Our food is delicious and yummy… and sometimes a little messy sexy. We could spend time sculpting the perfectly artistic plate, but by the time you took your first bite, it would lose some of its glory and a little bit of its warmth. Instead, we pride ourselves on food that tastes good and flows onto the plate with one amazing bite of flavor after another. Our Executive Chef and Owner, Lynette La Mere, has been writing articles and submitting recipes to Food & Home Magazine for 20 years. Here is a sneak peak at the next one.
Pumpkin, Prosciutto and Red Pepper Lasagna
Serves 12 This is a party dish, it’s delicious, unusual and can be assembled ahead and baked an hour before serving. To make this lighter and quicker, 4 cups of prepared marinara sauce, mixed with a cup of light cream could be a substitute for the creamy cheese sauce in this recipe. Serve with crusty Italian bread, heated for five minutes at 350 degrees and then sliced, and a crisp salad.
Filling; 4 Tbl. unsalted butter 2 yellow onions, diced 6 cups peeled, diced cooking pumpkin or butternut squash 3 red peppers, seeded, cut into 1 inch squares 3 Tbl. olive oil salt and pepper
Sauce; 8 Tbl. unsalted butter ½ cup unbleached flour 2 cups chicken or vegetable stock 2 cups light cream 1 cup freshly grated parmesan cheese ¼ tsp. nutmeg salt and pepper to taste
Assembly; 1 ¼ lbs. lasagna noodles, cooked al dente and drained ½ lb diced Prosciutto (another smoky ham would be fine) ¼ cup fresh sage leaves 1 cup freshly grated parmesan cheese 2 cups grated mozzarella cheese
Preheat oven to 425 degrees. Butter a 10 X 15 inch pan.
Prepare the filling: Toss the squash and pepper with olive oil and roast on a sheet pan for about 30 minutes. Set aside.
Sauté onion in butter over medium heat until very tender, stirring as necessary to keep from burning, about 15 minutes. Toss with squash, season with salt and pepper.
Reset the oven to 350 degrees
Prepare the sauce: Melt the butter in a medium saucepan over medium heat. Add the flour and stir and cook for 2 to 3 minutes. Slowly add stock, ½ cup at a time, whisking and cooking as you add it. Add the cream and cook until thick and smooth. Stir in parmesan, nutmeg, salt and pepper. Remove from heat.

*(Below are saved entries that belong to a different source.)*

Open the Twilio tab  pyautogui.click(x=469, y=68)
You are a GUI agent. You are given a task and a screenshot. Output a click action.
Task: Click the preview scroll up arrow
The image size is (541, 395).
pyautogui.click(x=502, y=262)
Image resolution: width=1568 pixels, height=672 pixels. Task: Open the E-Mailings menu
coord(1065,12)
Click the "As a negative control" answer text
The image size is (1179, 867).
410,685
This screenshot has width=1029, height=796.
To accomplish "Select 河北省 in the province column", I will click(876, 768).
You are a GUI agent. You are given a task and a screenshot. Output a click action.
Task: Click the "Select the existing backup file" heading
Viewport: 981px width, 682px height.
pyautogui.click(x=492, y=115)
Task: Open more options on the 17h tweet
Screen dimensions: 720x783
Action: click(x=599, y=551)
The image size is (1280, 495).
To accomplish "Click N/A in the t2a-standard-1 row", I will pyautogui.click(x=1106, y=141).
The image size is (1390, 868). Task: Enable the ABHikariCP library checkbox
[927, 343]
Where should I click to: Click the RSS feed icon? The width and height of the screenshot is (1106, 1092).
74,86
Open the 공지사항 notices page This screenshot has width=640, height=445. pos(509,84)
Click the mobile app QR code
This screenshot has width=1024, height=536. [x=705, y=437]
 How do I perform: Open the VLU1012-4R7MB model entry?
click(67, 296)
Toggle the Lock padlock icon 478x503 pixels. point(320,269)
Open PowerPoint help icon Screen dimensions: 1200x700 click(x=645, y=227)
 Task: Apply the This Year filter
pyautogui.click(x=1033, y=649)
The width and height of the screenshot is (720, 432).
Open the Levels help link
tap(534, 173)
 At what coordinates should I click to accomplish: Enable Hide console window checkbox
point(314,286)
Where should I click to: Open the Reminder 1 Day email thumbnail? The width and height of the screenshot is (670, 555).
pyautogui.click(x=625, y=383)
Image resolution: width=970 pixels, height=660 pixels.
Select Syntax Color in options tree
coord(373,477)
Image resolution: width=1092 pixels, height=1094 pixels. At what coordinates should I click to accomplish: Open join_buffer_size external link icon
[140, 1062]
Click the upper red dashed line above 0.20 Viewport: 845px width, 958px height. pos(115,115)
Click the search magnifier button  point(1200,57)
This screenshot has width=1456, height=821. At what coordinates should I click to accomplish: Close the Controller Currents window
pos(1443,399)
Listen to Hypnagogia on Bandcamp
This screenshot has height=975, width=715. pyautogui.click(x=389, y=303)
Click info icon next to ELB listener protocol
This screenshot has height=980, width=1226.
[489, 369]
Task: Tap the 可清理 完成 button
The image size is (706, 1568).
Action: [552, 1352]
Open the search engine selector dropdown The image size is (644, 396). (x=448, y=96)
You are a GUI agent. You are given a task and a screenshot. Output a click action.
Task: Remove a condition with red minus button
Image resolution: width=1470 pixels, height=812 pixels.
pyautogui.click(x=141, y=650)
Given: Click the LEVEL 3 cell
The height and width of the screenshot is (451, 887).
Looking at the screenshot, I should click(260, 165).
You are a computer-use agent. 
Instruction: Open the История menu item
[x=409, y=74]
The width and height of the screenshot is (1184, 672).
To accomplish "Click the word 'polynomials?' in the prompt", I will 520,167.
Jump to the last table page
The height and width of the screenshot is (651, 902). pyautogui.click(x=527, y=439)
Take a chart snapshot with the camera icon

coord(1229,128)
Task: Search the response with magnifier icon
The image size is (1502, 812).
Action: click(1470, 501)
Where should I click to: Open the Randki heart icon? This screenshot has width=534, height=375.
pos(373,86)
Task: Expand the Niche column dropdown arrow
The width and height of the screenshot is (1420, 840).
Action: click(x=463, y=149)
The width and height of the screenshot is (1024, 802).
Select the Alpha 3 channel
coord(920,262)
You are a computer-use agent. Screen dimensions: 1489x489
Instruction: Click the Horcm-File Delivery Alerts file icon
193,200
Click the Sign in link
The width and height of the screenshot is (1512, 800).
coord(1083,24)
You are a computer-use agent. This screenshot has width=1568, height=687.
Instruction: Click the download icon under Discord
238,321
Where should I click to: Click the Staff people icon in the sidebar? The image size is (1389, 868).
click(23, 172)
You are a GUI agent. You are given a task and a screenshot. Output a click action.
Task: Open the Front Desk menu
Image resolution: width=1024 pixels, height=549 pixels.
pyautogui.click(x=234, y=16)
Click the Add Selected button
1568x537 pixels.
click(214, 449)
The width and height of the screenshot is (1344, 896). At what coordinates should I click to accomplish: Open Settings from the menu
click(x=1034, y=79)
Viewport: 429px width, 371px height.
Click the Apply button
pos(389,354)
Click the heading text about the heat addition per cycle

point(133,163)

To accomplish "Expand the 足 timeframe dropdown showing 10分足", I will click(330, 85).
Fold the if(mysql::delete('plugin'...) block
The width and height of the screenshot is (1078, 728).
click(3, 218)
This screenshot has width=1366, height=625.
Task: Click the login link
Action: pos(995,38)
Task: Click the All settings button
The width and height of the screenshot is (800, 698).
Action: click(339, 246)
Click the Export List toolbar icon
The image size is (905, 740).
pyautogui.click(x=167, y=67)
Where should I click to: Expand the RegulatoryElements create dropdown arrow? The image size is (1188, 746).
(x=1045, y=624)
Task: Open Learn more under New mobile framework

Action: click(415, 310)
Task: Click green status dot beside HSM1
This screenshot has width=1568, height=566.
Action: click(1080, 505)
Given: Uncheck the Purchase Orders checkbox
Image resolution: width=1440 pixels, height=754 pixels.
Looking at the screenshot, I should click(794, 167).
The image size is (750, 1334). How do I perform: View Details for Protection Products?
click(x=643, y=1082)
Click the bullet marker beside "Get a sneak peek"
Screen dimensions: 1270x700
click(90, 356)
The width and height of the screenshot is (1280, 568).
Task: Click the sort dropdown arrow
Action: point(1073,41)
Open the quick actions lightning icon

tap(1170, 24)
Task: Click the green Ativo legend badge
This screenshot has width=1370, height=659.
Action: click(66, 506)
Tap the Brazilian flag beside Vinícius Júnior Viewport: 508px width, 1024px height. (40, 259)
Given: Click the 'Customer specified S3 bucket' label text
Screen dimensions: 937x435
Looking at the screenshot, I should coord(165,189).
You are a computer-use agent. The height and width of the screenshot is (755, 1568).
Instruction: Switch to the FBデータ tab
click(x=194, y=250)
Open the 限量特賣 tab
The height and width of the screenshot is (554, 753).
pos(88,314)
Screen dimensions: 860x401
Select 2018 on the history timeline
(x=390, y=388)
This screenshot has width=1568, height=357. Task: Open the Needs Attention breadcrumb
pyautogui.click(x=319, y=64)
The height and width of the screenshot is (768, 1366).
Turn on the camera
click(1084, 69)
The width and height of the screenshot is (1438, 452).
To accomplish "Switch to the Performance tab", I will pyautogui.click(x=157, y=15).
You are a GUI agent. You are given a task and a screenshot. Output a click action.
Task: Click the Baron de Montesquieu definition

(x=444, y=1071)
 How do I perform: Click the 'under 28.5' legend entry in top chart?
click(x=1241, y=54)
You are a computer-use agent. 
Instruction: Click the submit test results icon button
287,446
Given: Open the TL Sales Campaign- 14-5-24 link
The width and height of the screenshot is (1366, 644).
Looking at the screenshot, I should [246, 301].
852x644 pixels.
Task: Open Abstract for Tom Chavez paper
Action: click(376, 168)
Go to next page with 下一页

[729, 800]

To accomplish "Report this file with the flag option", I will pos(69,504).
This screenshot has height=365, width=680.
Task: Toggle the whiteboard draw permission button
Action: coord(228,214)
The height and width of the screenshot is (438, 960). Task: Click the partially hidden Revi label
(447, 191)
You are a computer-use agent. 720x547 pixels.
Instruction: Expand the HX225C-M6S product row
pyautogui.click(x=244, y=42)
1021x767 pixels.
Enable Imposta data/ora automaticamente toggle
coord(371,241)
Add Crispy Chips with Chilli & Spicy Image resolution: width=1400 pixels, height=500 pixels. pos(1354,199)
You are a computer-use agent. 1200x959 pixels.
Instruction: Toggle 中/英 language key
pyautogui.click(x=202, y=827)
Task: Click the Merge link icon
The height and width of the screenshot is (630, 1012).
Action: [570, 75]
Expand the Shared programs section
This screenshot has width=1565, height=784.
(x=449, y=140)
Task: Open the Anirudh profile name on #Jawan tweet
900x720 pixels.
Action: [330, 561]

Assemble; Line the bottom of the pan with noodles. Sprinkle with half the diced Prosciutto and 1/3 of the sauce. Scatter with mozzarella cheese and sage leaves. Cover with more noodles, then all the vegetable filling, more cheese, and a cup of parmesan. Make another layer of noodles and top with the remaining ham, another 1/3 sauce and the remaining sage. The final layer has noodles, sauce and all the remaining cheeses.
Bake the lasagna 50 to 60 minutes. Let cool 10 minutes before cutting.